Technology as a Countermeasure, Not a Cure
From MRP to ERP to robots and now AI, Womack has seen each wave promise a revolution. The lean view, he said, is not anti-tech; it’s pro-experiment. “Tell me four ways to countermeasure the problem—and make ‘buy technology’ only one of them. Run an experiment. Measure the result. Then scale what works”, said Womack. Denise connected the dots to Industry 4.0 projects, "start by removing waste so you don’t automate the waste.”
The Talent Conversation Most Companies Dodge
When the talk turned to jobs, Womack was blunt. Some roles are painfully dehumanizing; automation can—and should—relieve that. But eliminating misery isn’t the same as building a high-engagement culture. “If you want people fully engaged, you have to be prepared to defend them,” he said, telling Toyota’s 1950 crisis story: management promised no more cash crunch layoffs, in exchange for a relentless commitment to doing the job right and improving the job every day. The result? A culture of reciprocal obligation and the cash discipline to keep that promise.

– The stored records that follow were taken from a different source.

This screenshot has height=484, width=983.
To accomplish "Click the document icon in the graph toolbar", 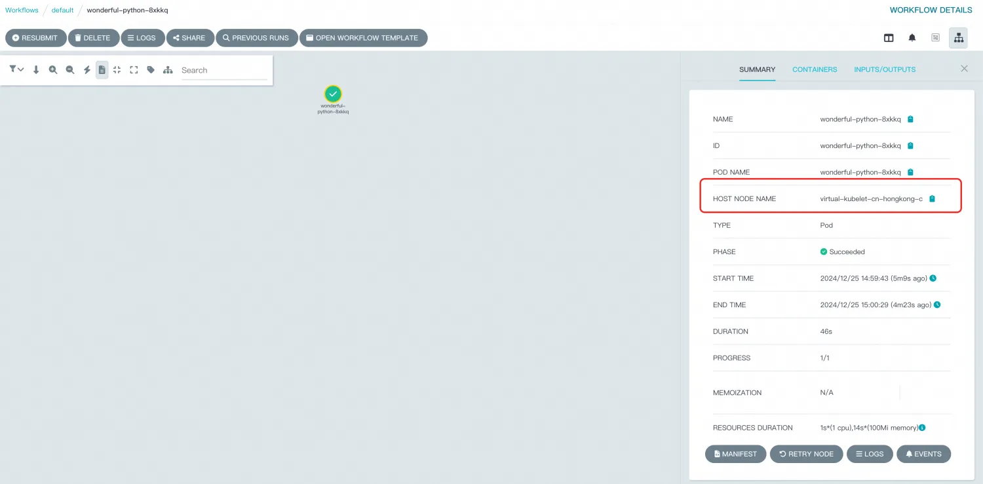I will [102, 69].
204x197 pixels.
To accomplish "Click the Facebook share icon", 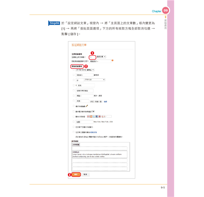I will [x=97, y=117].
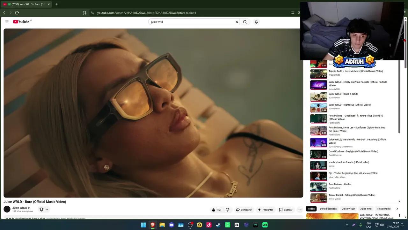Open the YouTube hamburger guide menu
Viewport: 408px width, 230px height.
click(x=7, y=22)

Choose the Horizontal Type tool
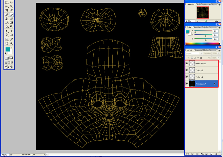tap(11, 31)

Beginner’s Eyes and A3 Thinking
A consultant in the audience asked if the real challenge is psychological. Womack nodded: “All life is psychology.” Respect begins when leaders offer beginner’s eyes—seeing the work as it is, not as slides say it is—and when every level of management owns one essential job: enable good work at the level below. The hard part of A3 problem-solving, he reminded us, is the top-left corner: grasp the situation. Only then can you name the problem, trace root causes, and choose countermeasures worth testing.
A Moment—and a Mandate
As reshoring accelerates and tariffs reorder decisions, Womack sees a second chance. Bring work back the right way, by learning faster than before, or import inflation and frustration. His closing ask felt like a challenge to everyone in the room, “Learn how to grasp the situation. Identify the real problem. Agree on a counter-measuring process everyone believes in. If we do that, we’ll be great.”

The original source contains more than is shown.